Stilimde sınırlar koymaktan kaçınsam da kapri pantolon ve balon eteklerin asla geri dönmemesini diliyorum.
Gösterişten uzak, incelikli ve zamansız parçaların tercih edilmesini savunan Silent Luxury yani "Sessiz Lüks" trendi, benim favorim haline geldi.
Yüzükler kesinlikle vazgeçilmezim. Her bir yüzük, bir hikaye anlatır ve kişisel bir ifade sunar. Bu da bence, onları tasarlamayı ve takmayı özel kılıyor.
Zendaya, Rosalia, Harry Styles, Lupita Nyong'o ve Cher bana kalırsa ilham veren tarzlara sahipler.
Markamı kurma kararı, yıllar süren bir düşünce ve hayalin sonucuydu. Moda tasarımı alanında eğitim alıp, beş yıl boyunca moda endüstrisinde tasarımcı olarak çalıştıktan sonra, içimdeki sesi dinlemeye karar verdim ve 2018 yılında harekete geçtim. Mücevher tasarımcısı annemin yaratıcı yolculuğuna şahit olmam, kendi markamı yaratma fikrini kuvvetlendirdi. Böylece, her bir mücevherde evrenin mucizesini ve kişisel hikayelerimi anlatma amacı taşıyan Sim and Roz doğdu.

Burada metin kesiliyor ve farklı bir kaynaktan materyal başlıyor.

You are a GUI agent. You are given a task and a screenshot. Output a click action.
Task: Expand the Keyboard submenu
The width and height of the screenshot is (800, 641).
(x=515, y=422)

Sim and Roz'u yaratırken en büyük hayalim, sadece güzellik ve zarafet sunan bir mücevher markası oluşturmak değil, aynı zamanda her parçanın taşıyan kişiye özel anlamlar ifade etmesini sağlamaktı. Tasarımlarımızın, kişisel hikayeleri ve keşifleri simgeleyen talismanlar olarak kullanılmasını ve her koleksiyonumuzun, evrenin mucizelerinden ilham alarak modern kadının duygularıyla bağ kurmasını arzuladım. Her bir tasarımın, bireyin yaşam yolculuğunda karşılaştığı derinlikleri ve keşifleri yansıtmasını ve onları kişisel bir keşif yolculuğuna çıkarmasını istedim. Ayrıca, markamı küresel bir boyuta taşıyarak dünya genelinde daha fazla insanla buluşturmayı ve onların da bu özel deneyimi yaşamalarını sağlamak istiyorum.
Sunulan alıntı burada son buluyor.